We started with a Golconda Bowl speciality, Patthar Ka Ghosh [Rs. 350 + service tax as on September 2012]. This is mutton [Goat] which is flattened with a mallet, marinated for a long time and then cooked on a heated stone. So it’s a sort of cross between a kebab cooked on coal and a kebab that is fried. I must say that this dish was stunning. The mutton was fork tender and as the cliché goes, melted in the mouth. This was a dish where the correct cut of mutton was properly sourced, properly treated and expertly cooked. Outstanding! You must have this if you visit the Golconda Bowl.
|Patthar Ka Ghosh|
Next up was Haleem [Rs. 395 + service tax as on September 2012]. You would have read a previous post on Haleem Khichda and Hareesa, where I had written about getting Haleem from Pista House in Hyderabad. The Golconda Bowl had Haleem on the menu so we had to order it. Verdict? Very, very good. For those of you who have eaten the Pista House Haleem, this one is quite different. First there are no bits of bone in the haleem and all the spices are ground, not kept whole like in the Pista House version. The Golconda Bowl Haleem has far less meat and seemingly far less ghee. It is also more robustly spiced than the Pista House version. Frankly I preferred the Golconda Bowl Haleem to the Pista House one, it was just more flavourful and had a far better mouth-feel.
|Garnish of Birista, Mint and Lime for the Haleem|
As a bit of an explanation, generally speaking, a Salan is a curry which has vegetables or meat and vegetables, thus vegetables are an essential for a Salan. A Quorma or Korma is also a curry and is distinguished by being yogurt based.
Now it was time for the main courses. HRH the Queen of Kutch likes Karela or Bitter Melon or Bitter Gourd, so she ordered Karela Ka Salan [Rs. 240 + service tax as on September 2012]. I really like the famous Hyderabadi dish, Bhagare Baingan [Rs. 295 + service tax as on September 2012]. This is Aubergine or Eggplant or Brinjal in coconut gravy thickened with Peanut butter and soured with lashings of Tamarind. We ordered simple Tandoori Roti to accompany the two curries. The portion size in both curries was unusually large, however, you must remember that both Karela and Baingan are very cheap vegetables so no one is doing you any favours giving you large portions, this is not expensive food like Lobster. Having said so, I must contradict myself by saying that each portion did not contain large quantity of either Karela or Baingan, but in fact there was an unusually large portion of the gravy.
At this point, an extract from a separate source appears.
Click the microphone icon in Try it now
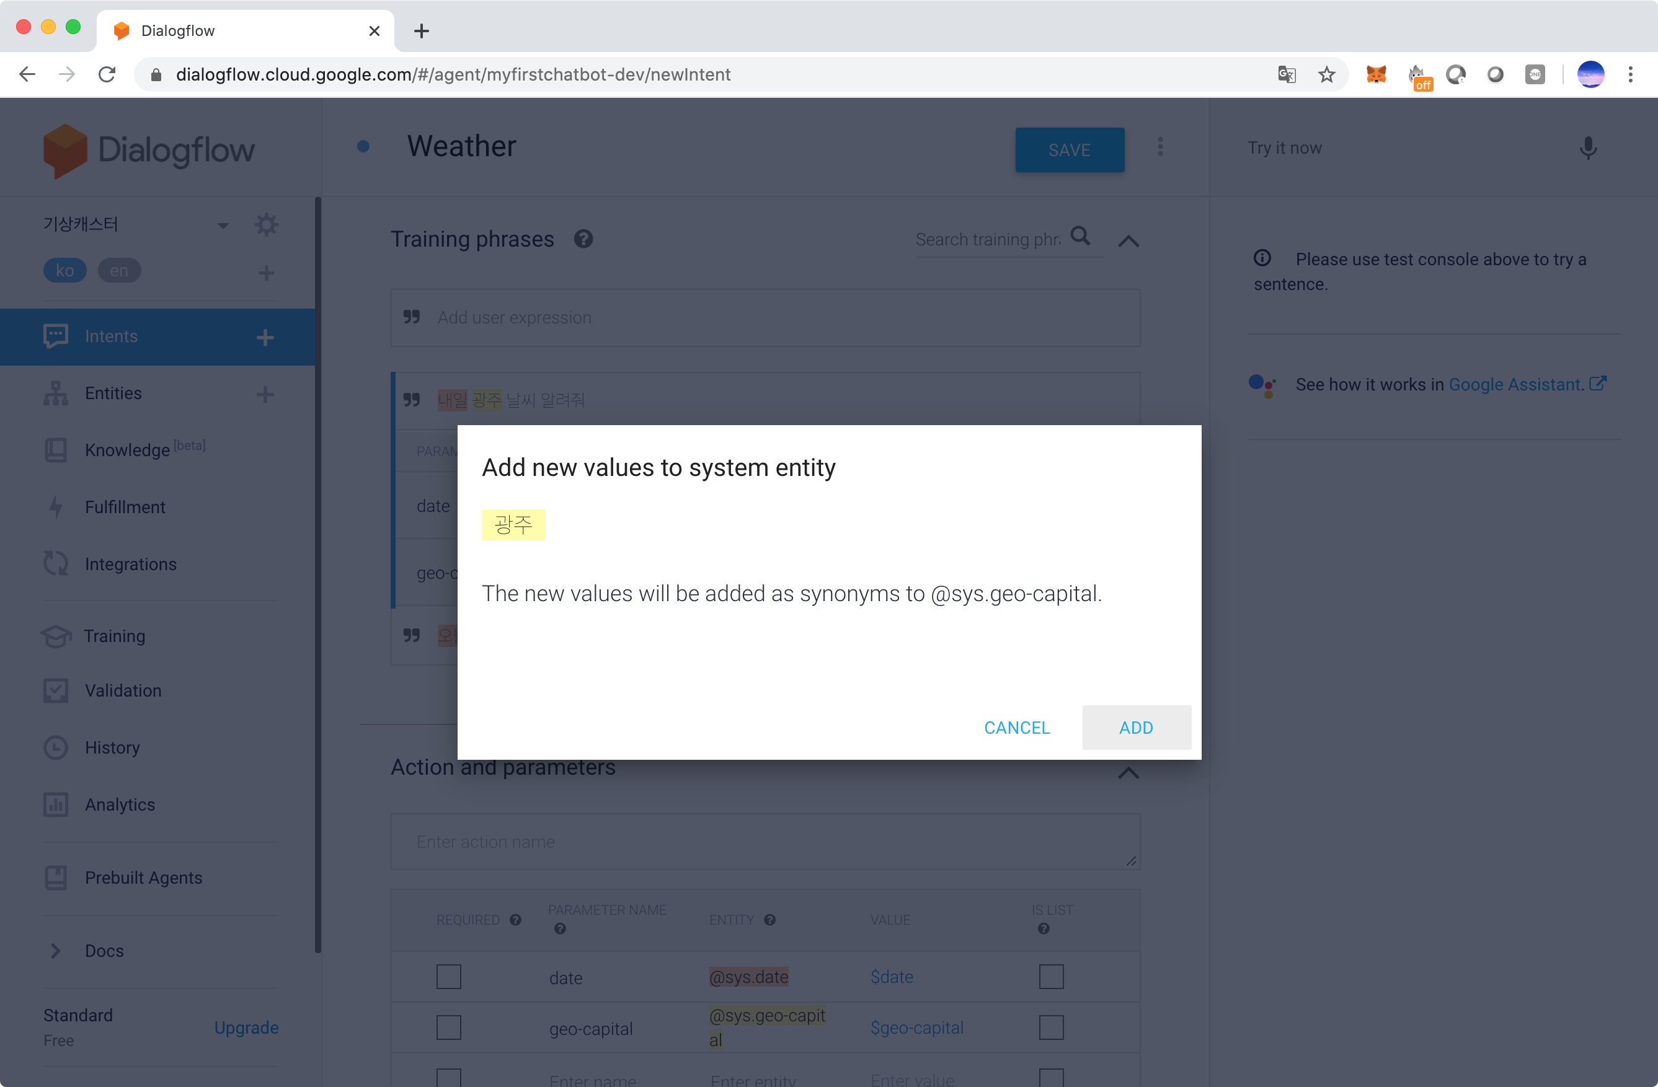The image size is (1658, 1087). pos(1588,148)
Anyway, the Bhagare Baingan was really good. The curry was well balanced with the tang of the tamarind, sweetness of the peanuts and Jaggery. All in all, very tasty. Unfortunately, the Karela Ka Salan was an absolute disaster. A completely characterless red gravy with no discernible taste or flavour, the Karela itself had all the bitterness extracted and tasted of nothing. Imagine a French bean in red gravy, it was that bad.
|Karela Ka Salan|
Despite the disaster that was the Karela Ka Salan, the food at Golconda Bowl was exceptional. To go to a new restaurant and be wowed by 3 out of 4 dishes is rare. Mind you this is Indian food, flavours we are all familiar with. Also remember that the 3 exceptional dishes are not available in 99% of restaurants in Mumbai, the Patthar Ka Ghosh, the Haleem and Bhagare Baingan. The service at the restaurant was very good. As I have written, the manager was the best I have come across in India and the service staff was smiling, courteous and efficient. The prices are most reasonable. Booze is available too. What more does one want?
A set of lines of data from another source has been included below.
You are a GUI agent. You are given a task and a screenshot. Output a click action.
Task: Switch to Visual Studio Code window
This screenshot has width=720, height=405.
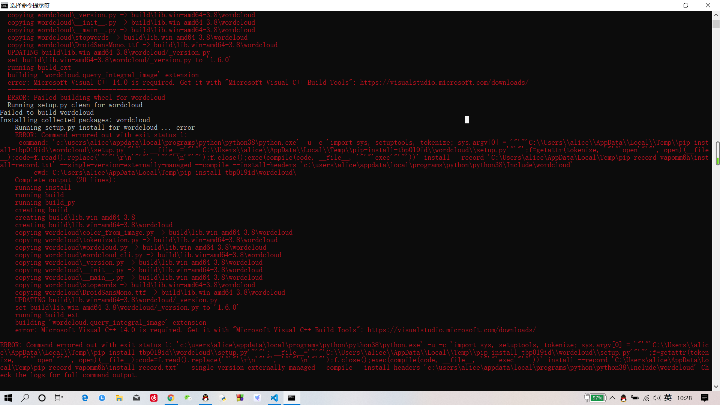point(275,398)
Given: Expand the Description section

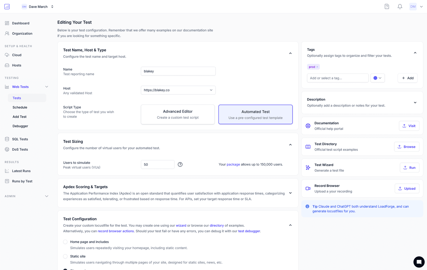Looking at the screenshot, I should point(415,102).
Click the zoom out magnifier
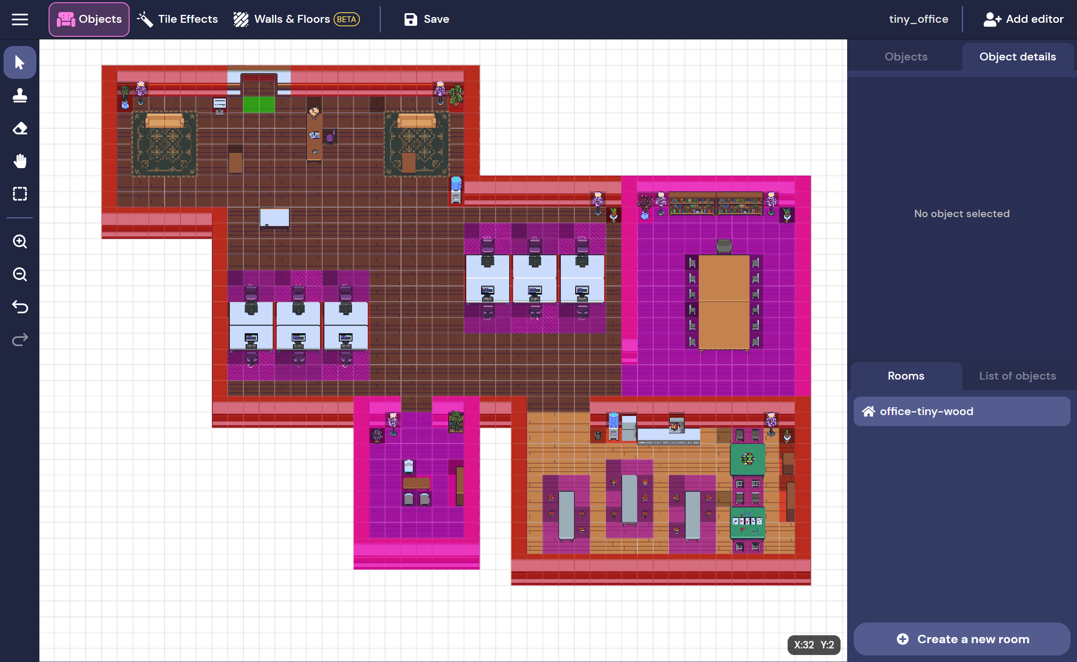The height and width of the screenshot is (662, 1077). (20, 274)
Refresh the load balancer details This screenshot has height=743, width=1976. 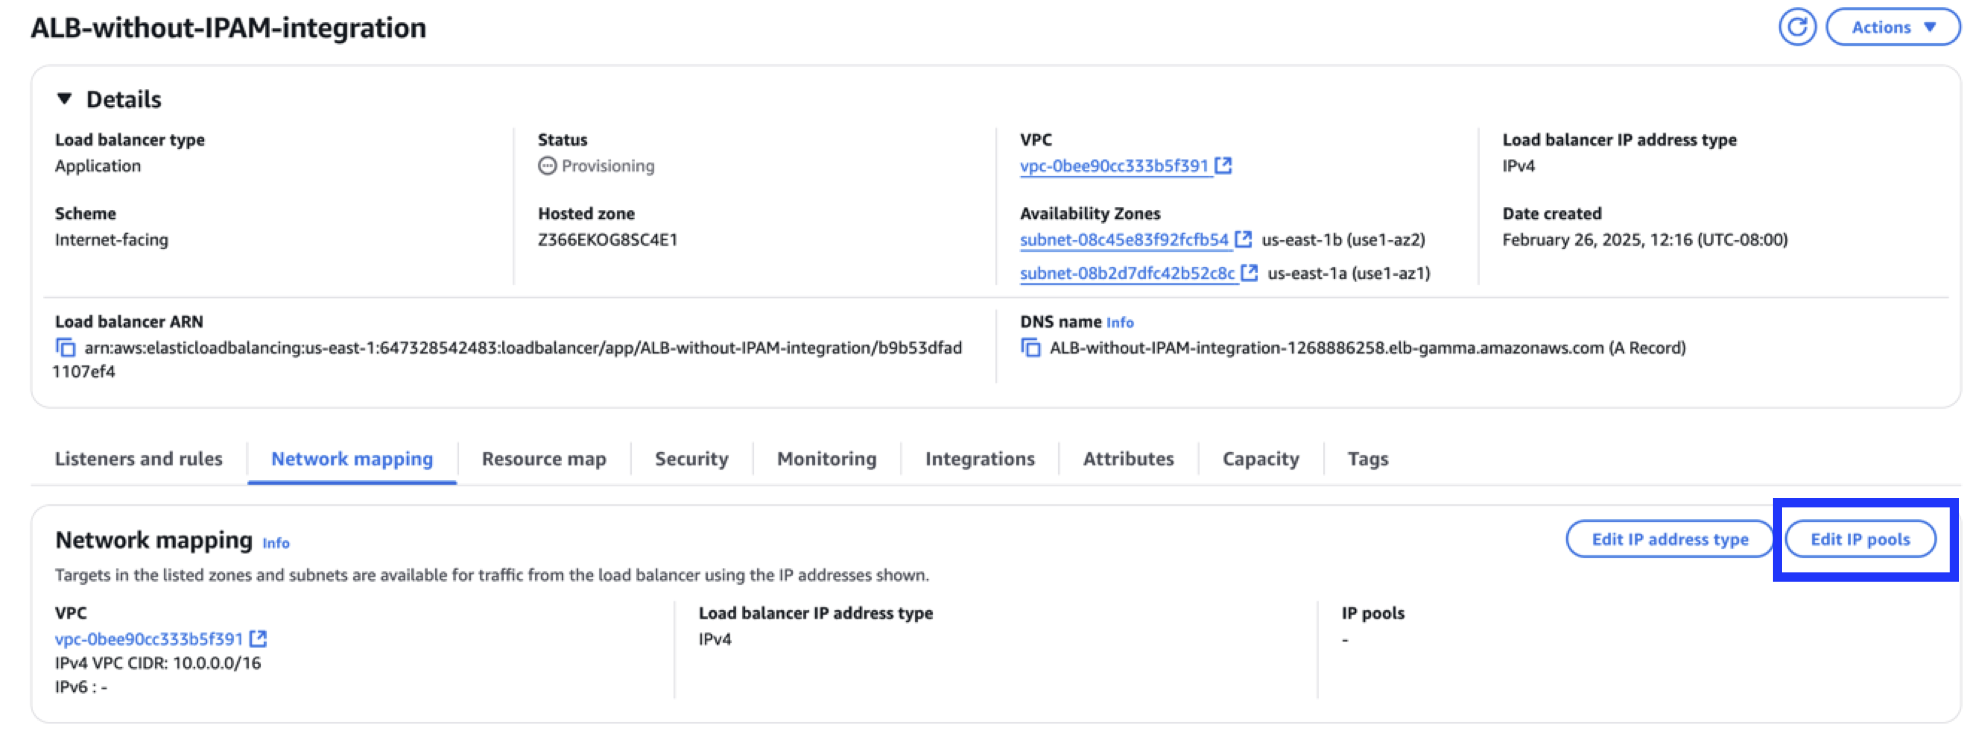pyautogui.click(x=1799, y=27)
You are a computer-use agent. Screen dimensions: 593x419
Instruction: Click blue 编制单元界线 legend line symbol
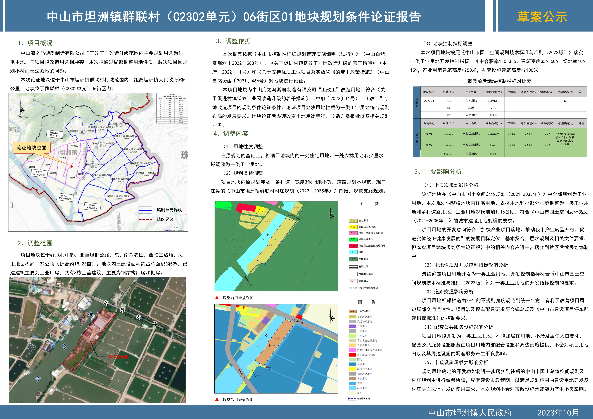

My suggestion, go to Golconda Bowl as soon as you can. The food is really good, the service above average, prices fairly reasonable. The good times cannot last. The excellent manager Nitin Sondhi is going back to Delhi. On a Friday evening, with fine weather for the 90 minutes that we were there the restaurant was never more than 40% full. This restaurant site has been a disaster for most restaurants. Something has to crack. I hope I am proved wrong and Golconda Bowl continues to remain the gem it is, but I am not betting on it. Go soon, you will not be sorry.